Em 2005 o então senador Eduardo Azeredo defendeu uma proposta de lei absolutamente indecente: identificar todos os usuários da Internet brasileira. Como ele faria isso? Tornando obrigatória a aquisição de cartões eCPF por todos que quisessem acessar a rede.

Cada eCPF custa R$ 300 por ano. Alguém ia ganhar muito dinheiro com isso.

O senador virou deputado, o deputado virou investigado, o investigado virou condenado mas o que nunca mudou foi a vorácia do Estado brasileiro no sentido de controlar a Internet.

Todos os dias surgem propostas para cercar o cidadão no seu exercício da livre expressão na Internet. O judiciário local de um estado do Nordeste derrubou o WhatsApp nacionalmente com uma canetada apenas. isso já mostra a fragilidade da defesa da livre expressão no Brasil. Com uma simples canetada tira-se do ar um meio de comunicação usado em todo o mundo.

Eis que, nesse contexto, o cidadão consciente tem mais uma preocupação para marcar em sua longa lista de maldades estatais.

Tem começado na Europa e nos Estados Unidos um movimento para implantar chips sob a pele de trabalhadores, de forma que possam ser facilmente localizadas.

A primeira justificativa utilizada foi que pessoas com Alzheimer podem esquecer-se de voltar para casa e o chip permitira seu retorno. Talvez mais perniciosa seja a inserção de tais chips em recém-nascidos, com a desculpa de fácil localização em caso de alguma eventualidade.

A verdade é que chips implantados sob a pele devem ser combatidos como as pragas são combatidas nas plantações: começando pela raíz.
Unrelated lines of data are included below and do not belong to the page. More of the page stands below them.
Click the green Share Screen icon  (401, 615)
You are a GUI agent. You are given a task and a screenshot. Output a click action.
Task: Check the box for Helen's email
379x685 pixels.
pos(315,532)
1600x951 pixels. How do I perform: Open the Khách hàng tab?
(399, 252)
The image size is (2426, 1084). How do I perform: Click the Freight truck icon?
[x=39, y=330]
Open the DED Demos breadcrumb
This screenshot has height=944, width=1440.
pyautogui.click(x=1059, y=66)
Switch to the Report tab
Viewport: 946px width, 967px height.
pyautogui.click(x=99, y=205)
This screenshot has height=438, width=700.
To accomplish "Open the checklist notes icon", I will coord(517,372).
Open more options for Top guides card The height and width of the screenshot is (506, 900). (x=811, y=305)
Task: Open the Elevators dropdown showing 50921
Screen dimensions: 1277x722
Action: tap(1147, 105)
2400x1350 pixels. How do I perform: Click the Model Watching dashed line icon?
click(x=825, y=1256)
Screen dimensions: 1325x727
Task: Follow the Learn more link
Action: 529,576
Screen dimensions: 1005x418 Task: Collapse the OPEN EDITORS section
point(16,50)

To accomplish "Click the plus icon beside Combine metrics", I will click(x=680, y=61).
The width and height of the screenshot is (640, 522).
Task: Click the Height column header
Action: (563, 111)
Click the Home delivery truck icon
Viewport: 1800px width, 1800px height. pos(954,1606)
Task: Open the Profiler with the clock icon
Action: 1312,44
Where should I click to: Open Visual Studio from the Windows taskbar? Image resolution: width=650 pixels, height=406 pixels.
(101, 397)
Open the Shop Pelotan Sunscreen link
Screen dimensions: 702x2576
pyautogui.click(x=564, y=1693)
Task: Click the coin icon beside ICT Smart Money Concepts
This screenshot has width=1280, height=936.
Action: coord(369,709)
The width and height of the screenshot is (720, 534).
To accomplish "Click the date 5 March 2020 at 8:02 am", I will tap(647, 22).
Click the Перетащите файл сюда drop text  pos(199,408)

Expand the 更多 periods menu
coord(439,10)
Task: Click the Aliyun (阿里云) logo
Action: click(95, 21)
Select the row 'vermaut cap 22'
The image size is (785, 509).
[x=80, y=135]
Todo e qualquer rastreamento humano, volunario ou não, deve ser sumariamente proibido.  A proibição inviabilizaria que certos ambientes de trabalho obrigassem os usuários a usar tais implantes.

Em 2004 uma empresa chamada VeriChip iniciou suas atividades com grande sucesso nos EUA. Seus chips tinham 11mm quadrados, e utilizam a tecnologia RFID com alcance de alguns metros. Segundo a empresa seus chips rastreadores podem durar até 20 anos sob a pele, sem energização. Posteriormente surgiram chips com vínculo a sistemas GPS, o que eleva o absurdo a um novo patamar.

Na Suécia, um grupo de biohackers tem implantado entre si, voluntariamente, chips de RFID para garantir acesso a certas áreas do prédio em que vivem juntos. Segundo os jovens, o chip permite controlar as portas e outros eletrodomésticos. O que ocorre, então quando alguém rejeita a idéia? Simplesmente perde o acesso às coisas que se encontram interligadas dessa forma. Trata-se de um completo absurdo. Assim como as redes sociais já se tornaram “obrigatórias” na obtenção de emprego em algumas empresas, caso a sociedade não rejeite o chip sumariamente, muito em breve este se tornará obrigação também.

Há constantes críticas a programas desse tipo. A EFF, entidade sem fins lucrativos que defende as liberdades na era digital, questiona: “você encontrará seu filho facilmente. E o criminoso também. Você realmente quer que seus filhos sejam objetos rastreáveis por qualquer um de posse do equipamento certo?”. Leitores RFID são cada dia mais baratos e podem ser adquiridos em qualquer loja de informática.

O rastreamento de pessoas em tempo real é apenas questão de tempo. Os smartphonest já configuram um rastreador pessoal omnipresente. Porém um chip implantado sob a pele leva a idéia a um patamar para lá de Orwelliano.